Par Sarita Modmesaïb
10 avril 2024 17:06 Mis à jour: 10 avril 2024 17:06

La mise en place des groupes de niveau en classes de 6e et de 5e dans les collèges divise parents et professeurs. Qu’en pensent les enseignants concrètement ?

Le 13 mars dernier, Gabriel Attal a confirmé cette mesure annoncée dans la cadre du « Choc des savoirs » alors qu’il était encore ministre de l’Éducation : plusieurs fois dans l’année, les classes seront remixées juste pour les cours de maths et de français, avec la mise en place de trois groupes « constitués en fonction des besoins des élèves », afin de relever le niveau de chacun.

Un arrêté pour quelle réalité ?

L’arrêté publié au Journal Officiel le 17 mars dernier entrera en vigueur cette année pour les classes de 6e et 5e, puis à la rentrée 2025 pour les élèves de 4e et 3e.
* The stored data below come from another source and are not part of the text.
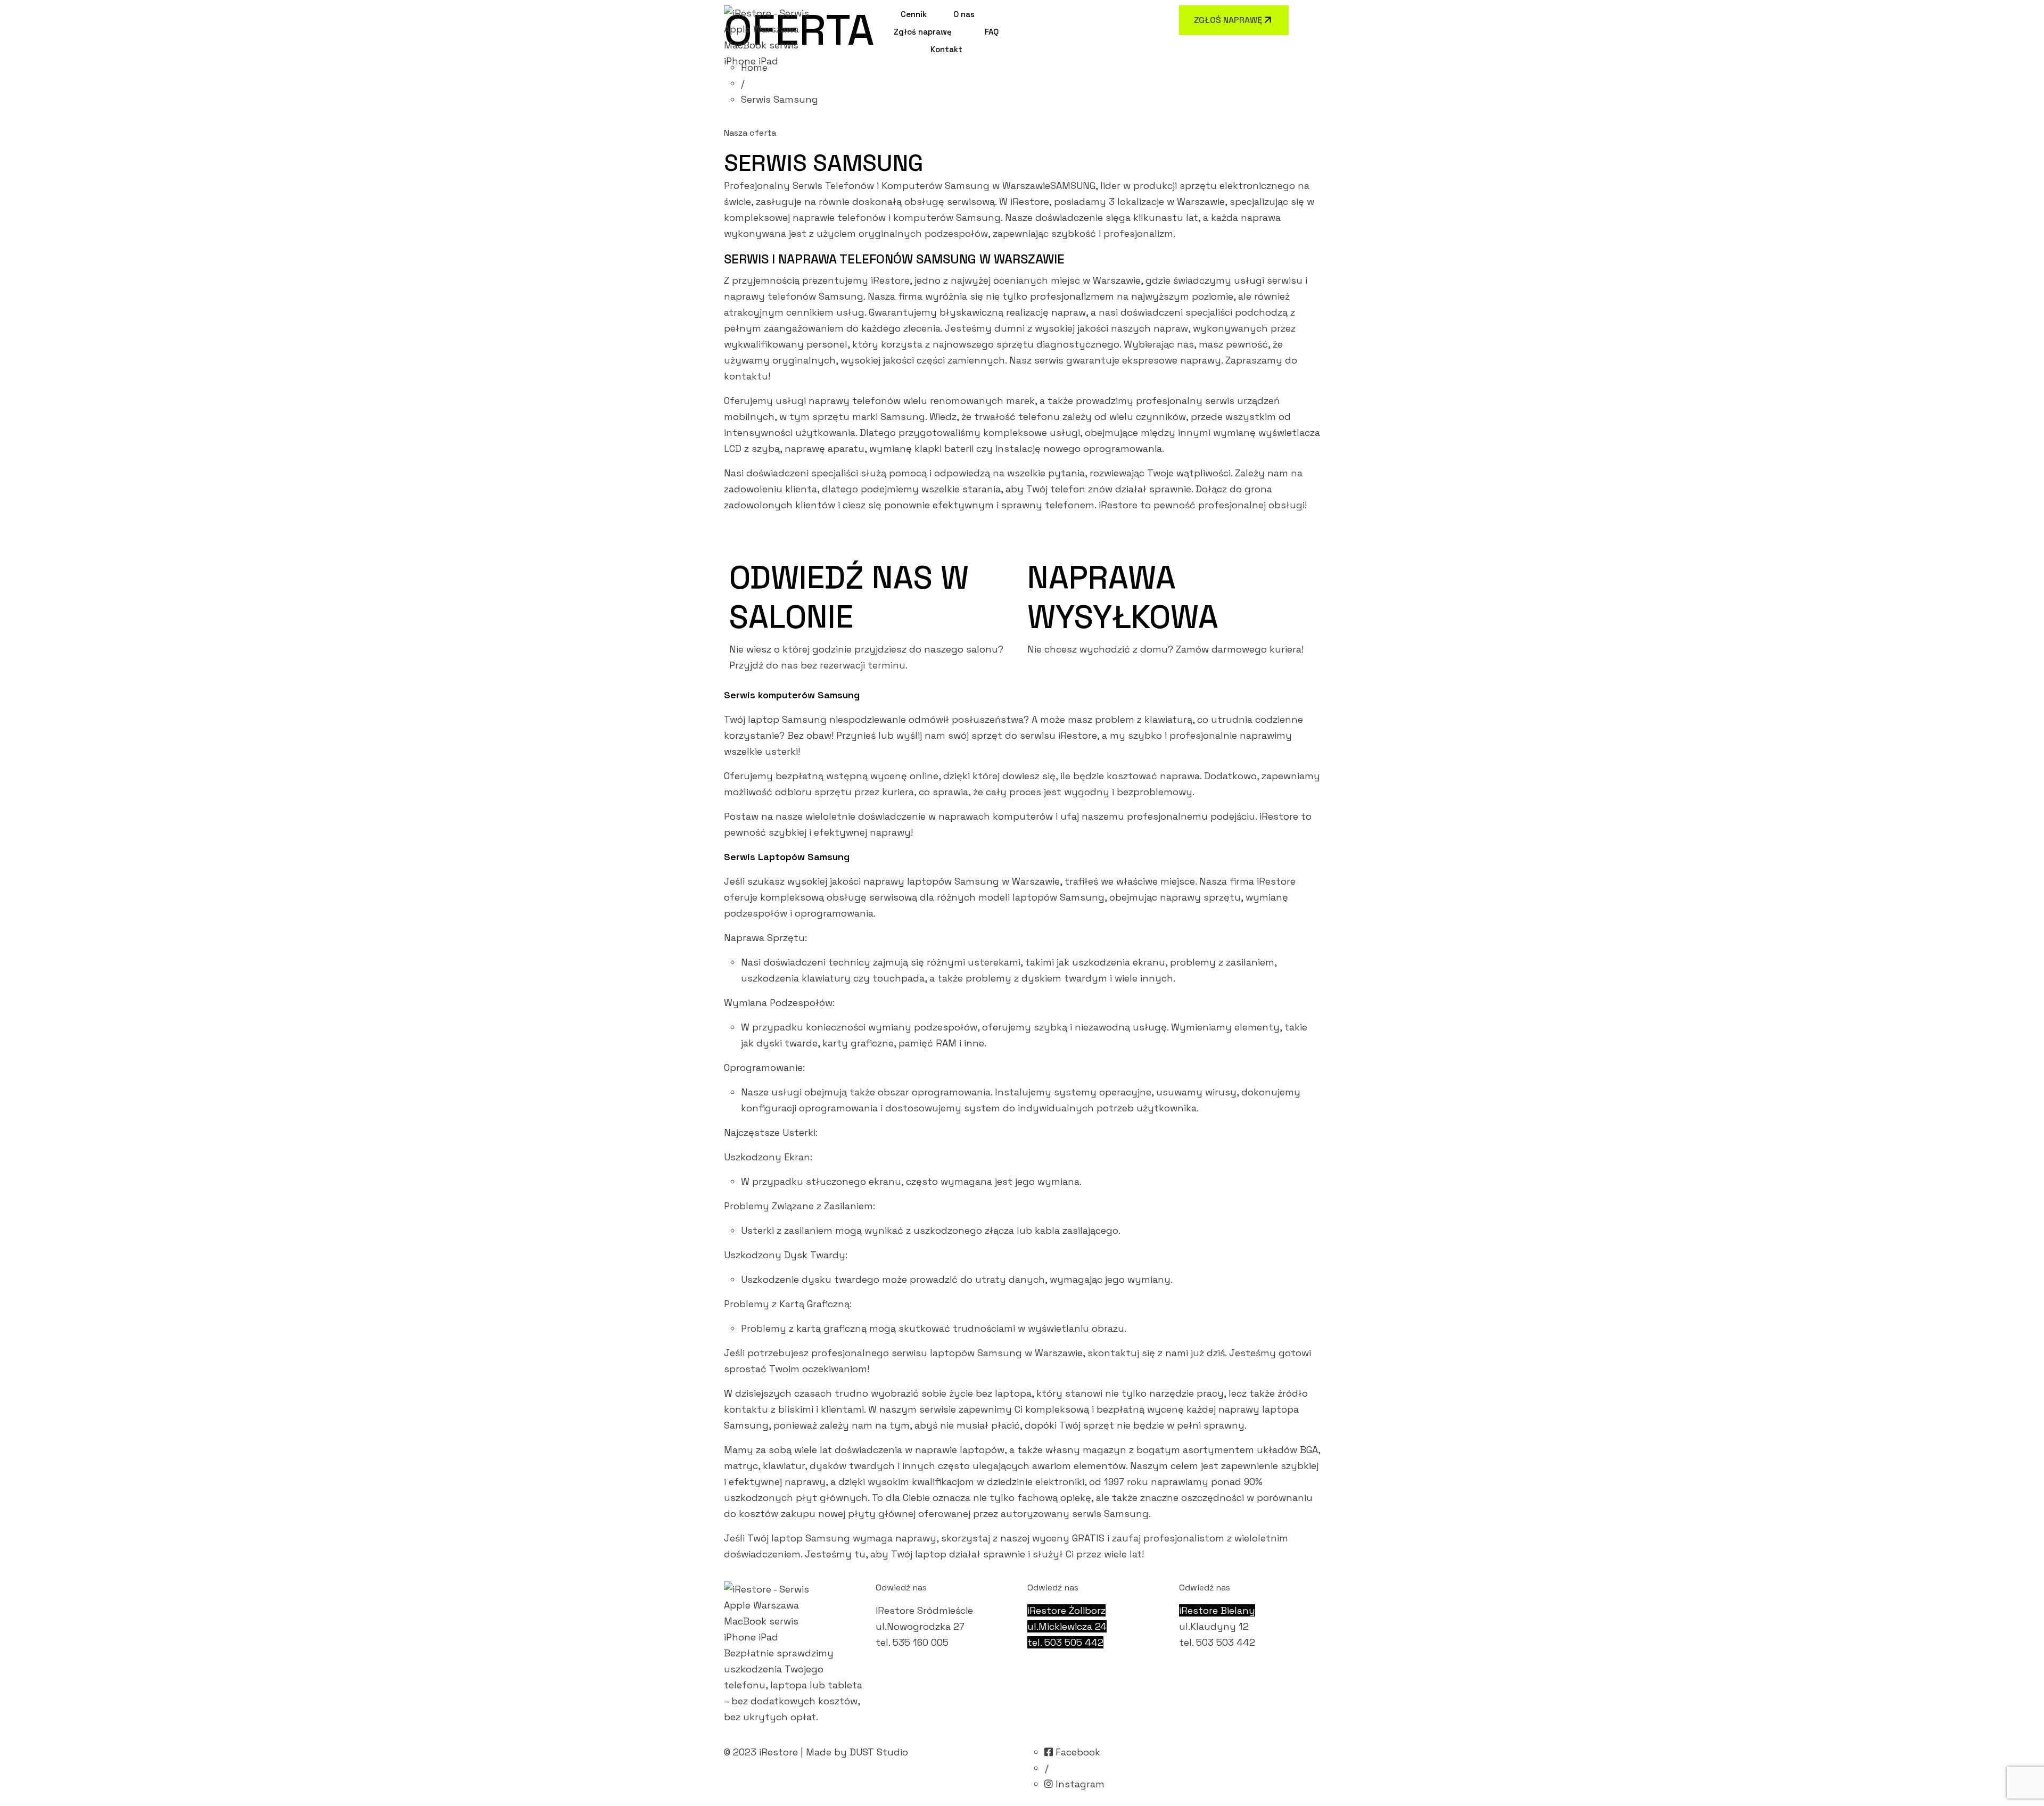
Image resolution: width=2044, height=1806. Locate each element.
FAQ (992, 32)
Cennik (914, 14)
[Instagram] (1050, 12)
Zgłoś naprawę (923, 32)
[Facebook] (1034, 12)
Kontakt (946, 49)
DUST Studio (879, 1752)
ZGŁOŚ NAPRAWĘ (1228, 20)
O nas (964, 14)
Selon les termes du texte, « les enseignements communs de français et de mathématiques, sur tout l’horaire, sont organisés en groupes pour l’ensemble des classes et des niveaux du collège ». Si le terme « niveau » n’apparait plus dans le texte, c’est pourtant selon le niveau de l’élève qu’il sera orienté vers tel ou tel groupe.

« Les groupes des élèves les plus en difficulté bénéficient d’effectifs réduits », précise l’arrêté qui confirme la prédominance de ces groupes dans le temps. « Par dérogation, et afin de garantir la cohérence des progressions pédagogiques des différents groupes, les élèves peuvent être, pour une ou plusieurs périodes, une à dix semaines dans l’année, regroupés conformément à leur classe de référence pour ces enseignements. »
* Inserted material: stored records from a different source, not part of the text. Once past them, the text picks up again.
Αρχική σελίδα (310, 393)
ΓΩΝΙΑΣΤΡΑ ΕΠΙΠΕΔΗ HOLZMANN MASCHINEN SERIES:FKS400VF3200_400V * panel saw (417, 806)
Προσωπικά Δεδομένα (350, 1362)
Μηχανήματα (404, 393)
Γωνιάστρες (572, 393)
« La composition des groupes est réexaminée au cours de l’année scolaire, notamment à l’occasion des regroupements, afin de tenir compte de la progression et des besoins des élèves », détaille par ailleurs l’arrêté.

L’actuelle ministre, Nicole Belloubet, a tenu à préciser qu’il y aurait « une certaine souplesse » dans la mise en place de ces groupes.
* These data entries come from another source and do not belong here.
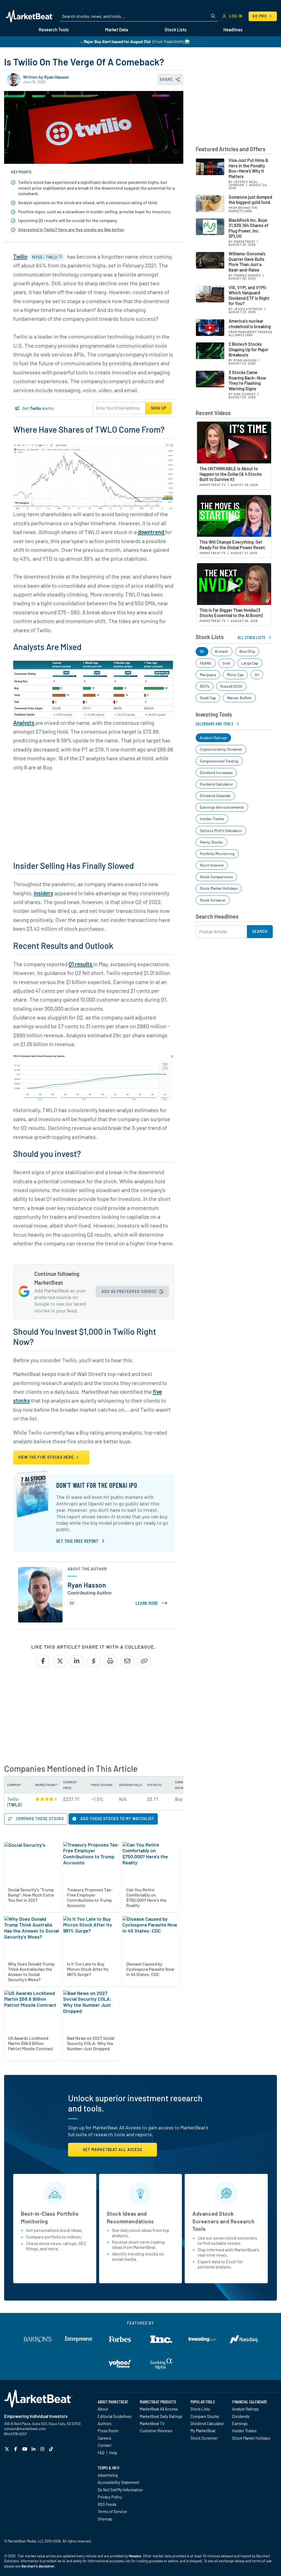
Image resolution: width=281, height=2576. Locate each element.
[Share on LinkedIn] (77, 1661)
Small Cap (208, 697)
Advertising (108, 2475)
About (103, 2408)
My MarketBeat (202, 2430)
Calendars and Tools (215, 723)
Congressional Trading (219, 761)
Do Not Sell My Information (120, 2489)
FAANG (206, 663)
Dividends (240, 2416)
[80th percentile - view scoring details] (46, 1799)
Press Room (108, 2430)
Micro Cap (235, 674)
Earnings (240, 2423)
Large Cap (249, 663)
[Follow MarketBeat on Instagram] (43, 2448)
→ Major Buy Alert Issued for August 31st (115, 41)
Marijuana (208, 674)
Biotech (221, 651)
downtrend (151, 532)
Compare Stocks (204, 2416)
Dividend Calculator (216, 784)
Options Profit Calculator (221, 830)
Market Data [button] (116, 29)
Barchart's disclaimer (38, 2566)
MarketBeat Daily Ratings (161, 2416)
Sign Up (158, 408)
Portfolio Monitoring (217, 853)
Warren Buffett (239, 697)
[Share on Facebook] (43, 1661)
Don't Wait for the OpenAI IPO (96, 1485)
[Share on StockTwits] (94, 1661)
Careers (104, 2438)
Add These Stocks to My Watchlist (117, 1818)
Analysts (24, 722)
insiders (43, 893)
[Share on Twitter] (60, 1661)
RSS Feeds (107, 2504)
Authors (104, 2423)
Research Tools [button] (54, 29)
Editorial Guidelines (114, 2416)
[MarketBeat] (29, 16)
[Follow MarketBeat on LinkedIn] (34, 2448)
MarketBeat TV (152, 2423)
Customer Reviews (156, 2430)
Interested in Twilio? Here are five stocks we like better (71, 229)
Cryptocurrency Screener (221, 749)
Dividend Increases (216, 772)
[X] (7, 2448)
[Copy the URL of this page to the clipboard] (144, 1661)
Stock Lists (200, 2408)
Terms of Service (112, 2511)
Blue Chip (247, 651)
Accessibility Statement (118, 2482)
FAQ (101, 2452)
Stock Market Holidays (219, 888)
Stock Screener (213, 900)
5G (202, 651)
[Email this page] (127, 1661)
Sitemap (105, 2518)
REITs (205, 686)
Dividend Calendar (215, 795)
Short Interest (212, 865)
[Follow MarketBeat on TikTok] (51, 2448)
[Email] (72, 1603)
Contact (104, 2445)
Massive (135, 2556)
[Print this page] (110, 1661)
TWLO (14, 1804)
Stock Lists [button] (176, 29)
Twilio (20, 256)
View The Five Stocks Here (46, 1457)
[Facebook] (16, 2448)
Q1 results (81, 964)
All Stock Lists (252, 637)
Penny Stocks (211, 842)
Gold (227, 663)
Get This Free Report (77, 1541)
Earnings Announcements (222, 807)
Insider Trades (212, 818)
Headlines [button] (233, 29)
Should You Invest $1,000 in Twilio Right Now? (84, 1336)
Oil (257, 674)
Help (113, 2452)
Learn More (152, 1603)
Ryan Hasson (56, 76)
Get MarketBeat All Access (112, 2149)
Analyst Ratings (213, 737)
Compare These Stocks (39, 1818)
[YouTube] (25, 2448)
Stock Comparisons (216, 876)
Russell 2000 (231, 686)
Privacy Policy (110, 2496)
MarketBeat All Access (159, 2408)
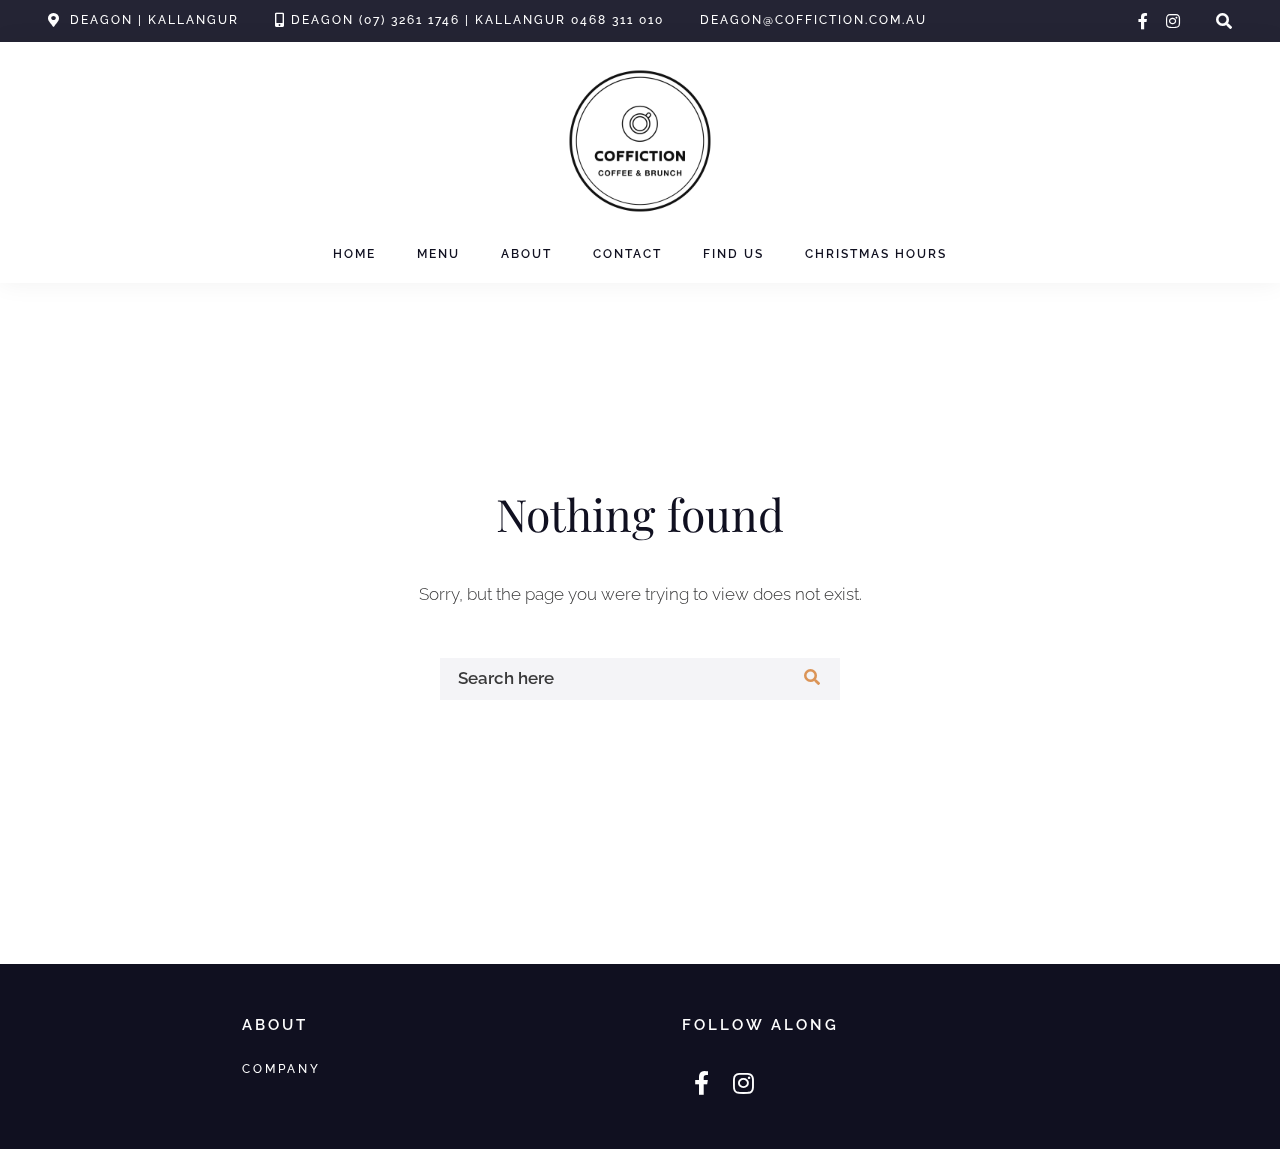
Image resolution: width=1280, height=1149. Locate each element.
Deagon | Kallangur (154, 20)
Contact (627, 254)
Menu (438, 254)
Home (354, 254)
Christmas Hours (876, 254)
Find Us (733, 254)
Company (281, 1068)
En bref, quelle concrétisation en classe ? S’il y a, par exemple, cinq classes de 6e dans un collège, tous les enseignements autres que le français et les maths seront dispensés dans chaque classe, traditionnellement. Seulement, les emplois du temps devront aligner tous les cours de français et de maths au même instant pour ces 5 classes, car, à ce moment de la journée, les classes seront remixées en « groupes de besoin », avec, de surcroît, la nécessité d’avoir des « effectifs réduits » pour les groupes d’élèves les plus en difficulté.

Ces groupes ne seront pas fixés pour l’année entière mais pourront évoluer en fonction de la progression des élèves. En outre, selon les termes de l’arrêté, pendant une à 10 semaines, les élèves d’une même classe pourraient alors se retrouver pour l’enseignement des maths et du français, tout comme celui des enseignements artistiques, des langues, de l’histoire-géographie, des sciences ou de l’EPS.

Qu’en pensent les profs ?

Dans un appel à témoignages, France Info a recueilli plus de 600 avis avec une majorité de retours négatifs. La colère semble gronder chez les syndicats enseignants et la crainte s’installer chez des parents et des enseignants.

En Guadeloupe, qui se classe 30e sur 33 en Français comme en Maths dans les résultats des évaluations nationales à l’entrée en 6e, les professeurs appréhendent déjà cette rentrée. Epoch Times est allé à la rencontre de quelques enseignants.

Claude est enseignant en CM2 dans une école primaire de Saint-Claude. Alors qu’il est en pleine préparation des dossiers de passage en 6e et de sélection des spécialités, ce professeur des écoles s’interroge sur l’avenir de ses élèves et, notamment, sur l’impact de ces groupes : « Les groupes de niveaux en 6e et 5e vont favoriser les bons élèves. Les élèves en difficulté risquent de se retrouver avec des élèves qui ont un comportement inadapté au milieu scolaire. Cela risque de créer des classes « poubelles » ingérables par les enseignants », s’alarme Claude, proposant ainsi quelques clés : « Pour permettre à tous les élèves de progresser, il faut créer des conditions favorables aux apprentissages (des moyens humains, des prises en charge effectives par les partenaires extérieurs (CMPP, CMP). »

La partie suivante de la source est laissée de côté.